### What this task involves
Pick out the lines below that contain the string "height" and copy them all.

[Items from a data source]
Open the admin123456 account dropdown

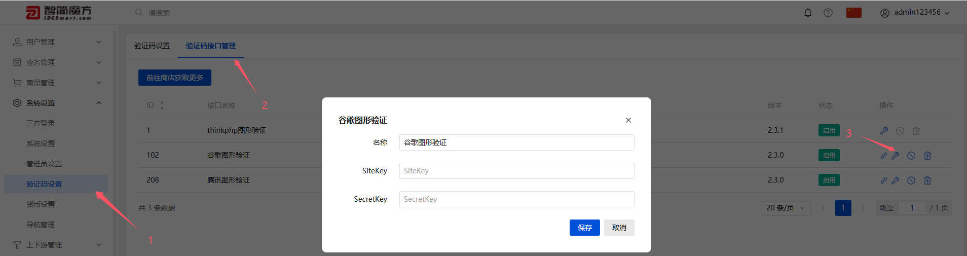915,13
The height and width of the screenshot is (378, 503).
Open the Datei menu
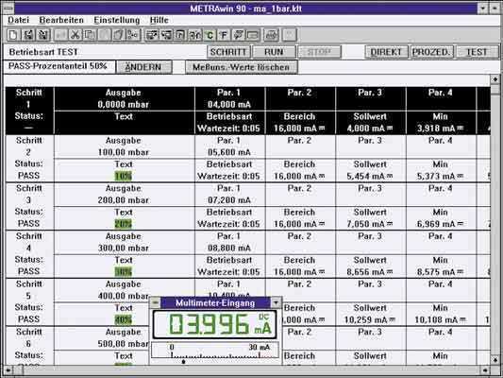tap(18, 20)
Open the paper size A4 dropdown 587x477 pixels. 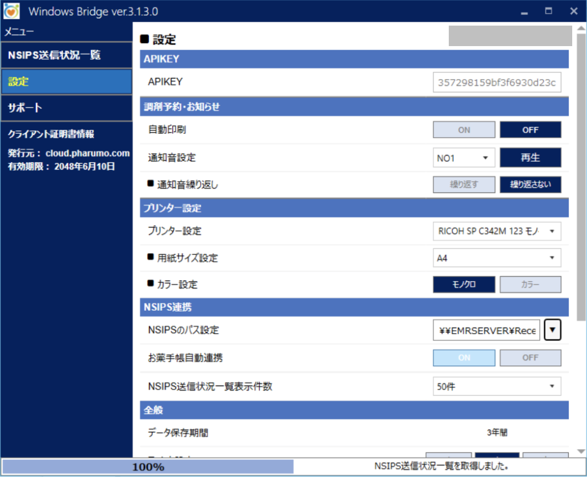point(497,258)
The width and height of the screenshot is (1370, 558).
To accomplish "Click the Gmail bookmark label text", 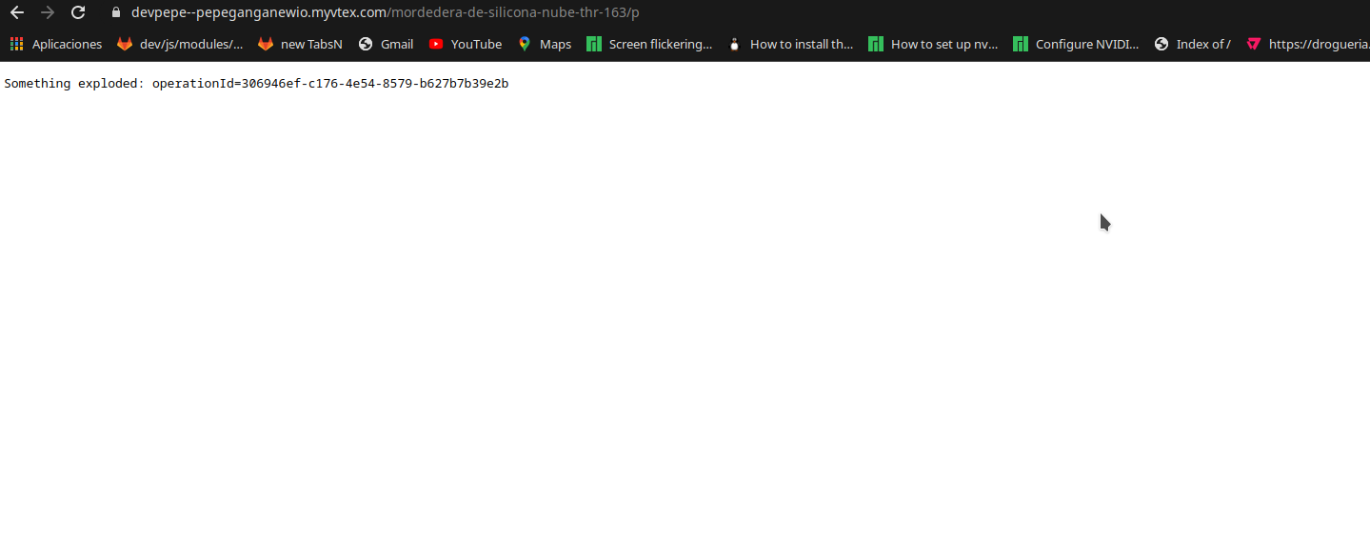I will [398, 44].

### Answer box
The height and width of the screenshot is (378, 503).
The width and height of the screenshot is (1370, 558).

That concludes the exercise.